• [Document section]
>>

Shanghai Indian Express Movie Review by Shubhra Gupta

Cast: Abhay Deol, Emraan Hashmi, Prosenjit Chatterjee, Kalki Koechlin, Pitobash Tripathy, Farooq Shaikh, Tillotama Shome, Supriya Pathak

Director: Dibakar Banerji

Indian Express Ratings:***1/2

Loosely adapted from the novel ‘Z’ by Vassilis Vasilikov (the ’69 film of the same name by Costa Gavras became an instant classic), ‘Shanghai’ drags you deep into the bowels of a fictional Indian town, where it sets about disemboweling the pretences and the super-structures that protect the rich and the powerful with such a ruthless, clear-eyed sense of purpose that you have nowhere to run, and certainly nowhere to hide.

The film is set in small town Maharashtra, and the Marathi surnames leave you in no doubt about the location, but the nexus that is busy hammering the meek into the ground — the politician, policeman, builder-and-goon — could be, and is, in business across all of India. It is a separate nation state that operates at a level the average John Doe is only dimly aware of : of lone tenders, complicit ’netas’ and ‘babus’, buzzing hotlines from one ministerial desk to another, and vast tracts of land, more valuable than diamonds in this country where the footpath is the default home to those without a roof over their heads.

It is in this roiling, boiling town that noted academic-activist Dr Ahmadi (Chatterjee) arrives, to raise a call against the forces that are working against the poorest of the poor. Awaiting him is his former student Shalini (Koechlin), whose heart is still very much on her sleeve. A public meeting turns into the site of a cold-blooded murder, resulting in the good doctor fetching up in hospital, and Shalini battling shock, turning for help to smutty videographer Jogi (Hashmi) who is witness to the incident, and to Krishnan (Deol), the bureaucrat in charge of the investigation.

‘Shanghai’ is fashioned as a political thriller, but it could just as well be a strong treatise on how much of today’s India functions. If you have a powerful ‘haath’ on your ‘sar’, as the propulsively small man Pitobash boasts, you can do anything, even knock a living man down and leave him for dead, without a twinge of conscience. Banerji builds up the layers unerringly, ( please note the by-play between the lowering, intimidating senior cop and the wanting-to-do-his-best ‘babu’) assembling a terrific cast that is mostly played to its strengths. Mostly.

Chatterjee’s a wonderful actor, but he’s a little too opaque here. I wish there was more going on with him. Hashmi has the crowd pleasing role, and he plays it to the paunchy, gap-toothed hilt, even though in at least a couple of scenes, you can see him work hard at it. The side-shows, especially from Farooq Shaikh as the pragmatic, unctuous-when-needed, brusque-when-not ‘babu’, and Supriya Pathak as the smilingly sinister ‘madam politician’, are lovely. Right on top of a super set of performances is Abhay Deol, whose pious South Indian IAS officer is as straight-laced as can be, under the circumstances. And his near-flawless South Indian accented Hindi-English, and apt body language, is a marvel.

<<

• [Recorded data]
>>

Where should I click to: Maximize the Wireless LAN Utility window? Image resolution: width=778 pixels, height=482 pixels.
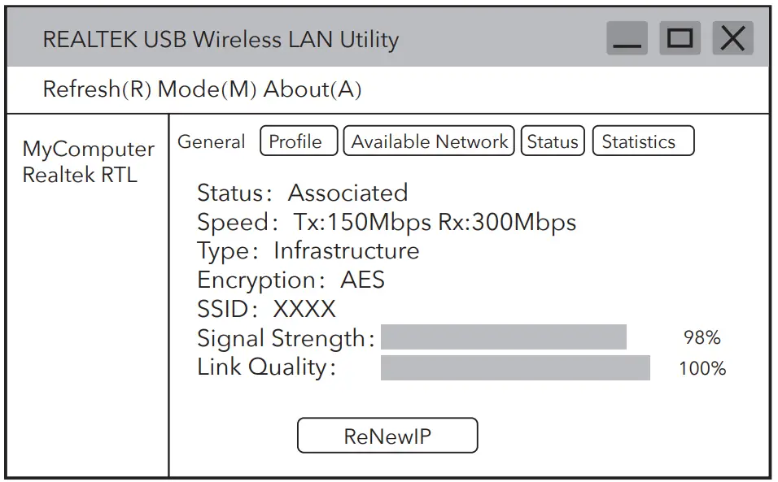[x=680, y=37]
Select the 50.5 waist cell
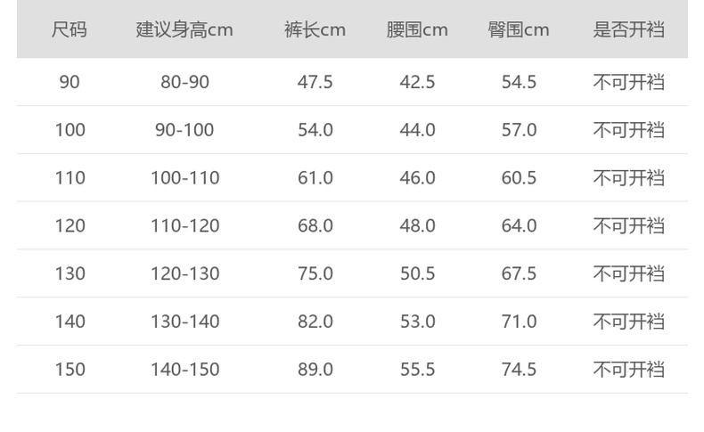The image size is (704, 432). coord(417,273)
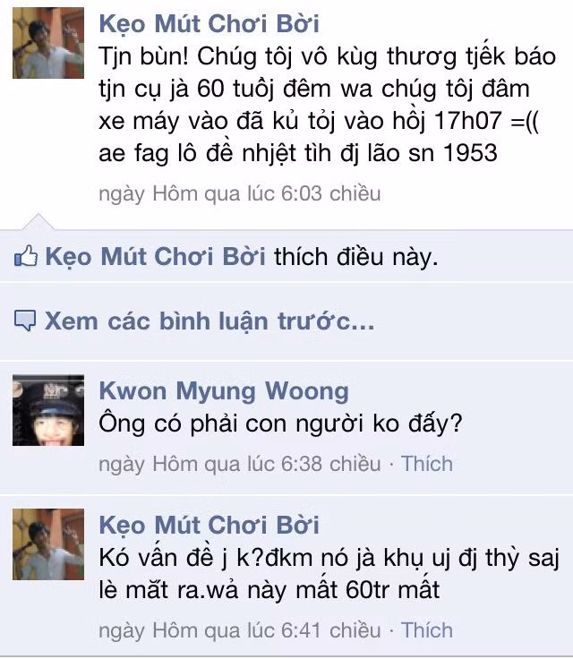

<<

• [Task statement]
Translate this sentence from the review of "Shanghai" into Spanish: "Chatterjee’s a wonderful actor, but he’s a little too opaque here."

• [Written solution]
Chatterjee es un actor maravilloso, pero aquí resulta un poco demasiado opaco.